SARAF overexpression impairs thrombin-induced Ca2+ homeostasis in neonatal platelets

Abstract

Neonatal platelets present a reduced response to the platelet agonist, thrombin (Thr), thus resulting in a deficient Thr-induced aggregation. These alterations are more pronounced in premature newborns. Here, our aim was to uncover the causes underneath the impaired Ca(2+) homeostasis described in neonatal platelets. Both Ca(2+) mobilization and Ca(2+) influx in response to Thr are decreased in neonatal platelets compared to maternal and control woman platelets. In neonatal platelets, we observed impaired Ca(2+) mobilization in response to the PAR-1 agonist (SFLLRN) or by blocking SERCA3 function with tert-butylhydroquinone. Regarding SOCE, the STIM1 regulatory protein, SARAF, was found overexpressed in neonatal platelets, promoting an increase in STIM1/SARAF interaction even under resting conditions. Additionally, higher interaction between SARAF and PDCD61/ALG2 was also observed, reducing SARAF ubiquitination and prolonging its half-life. These results were reproduced by overexpressing SARAF in MEG01 and DAMI cells. Finally, we also observed that pannexin 1 permeability is enhanced in response to Thr in control woman and maternal platelets, but not in neonatal platelets, hence, leading to the deregulation of the Ca(2+) entry found in neonatal platelets. Summarizing, we show that in neonatal platelets both Ca(2+) accumulation in the intracellular stores and Thr-evoked Ca(2+) entry through either capacitative channels or non-selective channels are altered in neonatal platelets, contributing to deregulated Ca(2+) homeostasis in neonatal platelets and leading to the altered aggregation observed in these subjects.

## Entries supplied
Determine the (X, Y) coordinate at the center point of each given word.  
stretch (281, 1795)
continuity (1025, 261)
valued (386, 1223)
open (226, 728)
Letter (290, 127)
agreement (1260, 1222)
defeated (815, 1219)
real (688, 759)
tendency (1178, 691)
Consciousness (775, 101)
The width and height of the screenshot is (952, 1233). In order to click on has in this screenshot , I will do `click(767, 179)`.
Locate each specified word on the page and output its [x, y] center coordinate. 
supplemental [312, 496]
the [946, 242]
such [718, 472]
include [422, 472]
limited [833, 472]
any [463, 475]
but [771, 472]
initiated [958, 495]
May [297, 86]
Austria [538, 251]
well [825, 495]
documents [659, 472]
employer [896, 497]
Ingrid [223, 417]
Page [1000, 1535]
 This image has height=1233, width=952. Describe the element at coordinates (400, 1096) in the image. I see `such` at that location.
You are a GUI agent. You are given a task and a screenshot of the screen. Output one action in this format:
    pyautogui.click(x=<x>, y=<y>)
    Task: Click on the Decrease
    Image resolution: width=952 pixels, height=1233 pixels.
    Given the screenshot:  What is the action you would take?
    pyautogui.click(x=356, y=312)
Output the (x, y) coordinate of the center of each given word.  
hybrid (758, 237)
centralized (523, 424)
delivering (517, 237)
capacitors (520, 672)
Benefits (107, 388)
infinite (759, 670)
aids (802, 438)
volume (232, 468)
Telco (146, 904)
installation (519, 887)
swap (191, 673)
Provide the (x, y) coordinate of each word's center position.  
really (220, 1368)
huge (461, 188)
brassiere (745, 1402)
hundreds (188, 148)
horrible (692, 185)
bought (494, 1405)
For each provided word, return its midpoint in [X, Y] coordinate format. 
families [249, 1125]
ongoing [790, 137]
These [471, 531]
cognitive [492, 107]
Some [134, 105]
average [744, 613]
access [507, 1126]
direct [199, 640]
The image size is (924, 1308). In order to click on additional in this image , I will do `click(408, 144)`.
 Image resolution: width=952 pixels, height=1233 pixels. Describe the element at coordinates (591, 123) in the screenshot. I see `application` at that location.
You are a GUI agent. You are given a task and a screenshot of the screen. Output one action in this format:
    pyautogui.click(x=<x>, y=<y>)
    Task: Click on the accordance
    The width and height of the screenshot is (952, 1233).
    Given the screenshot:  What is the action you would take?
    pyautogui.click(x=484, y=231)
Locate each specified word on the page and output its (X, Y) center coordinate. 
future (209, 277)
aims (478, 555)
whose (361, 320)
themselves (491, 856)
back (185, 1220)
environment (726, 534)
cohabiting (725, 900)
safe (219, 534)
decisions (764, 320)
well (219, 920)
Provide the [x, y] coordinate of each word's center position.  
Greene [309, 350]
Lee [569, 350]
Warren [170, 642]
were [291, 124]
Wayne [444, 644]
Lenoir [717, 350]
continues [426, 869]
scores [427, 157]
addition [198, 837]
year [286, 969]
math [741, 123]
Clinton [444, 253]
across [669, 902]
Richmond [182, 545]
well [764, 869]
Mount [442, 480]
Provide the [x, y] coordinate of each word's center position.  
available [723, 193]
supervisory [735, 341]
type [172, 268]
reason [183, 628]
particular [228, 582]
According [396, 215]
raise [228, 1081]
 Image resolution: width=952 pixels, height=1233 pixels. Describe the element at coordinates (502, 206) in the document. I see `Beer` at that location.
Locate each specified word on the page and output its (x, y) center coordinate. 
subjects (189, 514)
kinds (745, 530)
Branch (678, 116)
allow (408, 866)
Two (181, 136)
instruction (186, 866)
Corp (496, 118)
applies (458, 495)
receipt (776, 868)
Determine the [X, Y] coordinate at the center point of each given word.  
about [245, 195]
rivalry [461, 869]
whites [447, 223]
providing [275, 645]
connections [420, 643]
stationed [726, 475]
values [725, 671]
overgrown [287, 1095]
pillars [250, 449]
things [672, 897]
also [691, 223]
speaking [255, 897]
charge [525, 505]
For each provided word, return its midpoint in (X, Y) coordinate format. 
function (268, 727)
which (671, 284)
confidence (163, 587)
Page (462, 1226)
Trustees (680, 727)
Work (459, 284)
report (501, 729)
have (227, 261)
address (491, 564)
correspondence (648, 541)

## Work order
Using the SARAF abstract, decide whether each statement agrees with it, answering yes or no and quoting the words that settle it: (a) SARAF was found overexpressed in neonatal platelets; (b) pannexin 1 permeability rose in response to Thr in neonatal platelets; (c) the higher interaction between SARAF and PDCD61/ALG2 increased SARAF ubiquitination. The lines have no connection to the SARAF abstract.

## Task response
(a) Yes: "the STIM1 regulatory protein, SARAF, was found overexpressed in neonatal platelets"
(b) No: "pannexin 1 permeability is enhanced in response to Thr in control woman and maternal platelets, but not in neonatal platelets"
(c) No: "reducing SARAF ubiquitination and prolonging its half-life"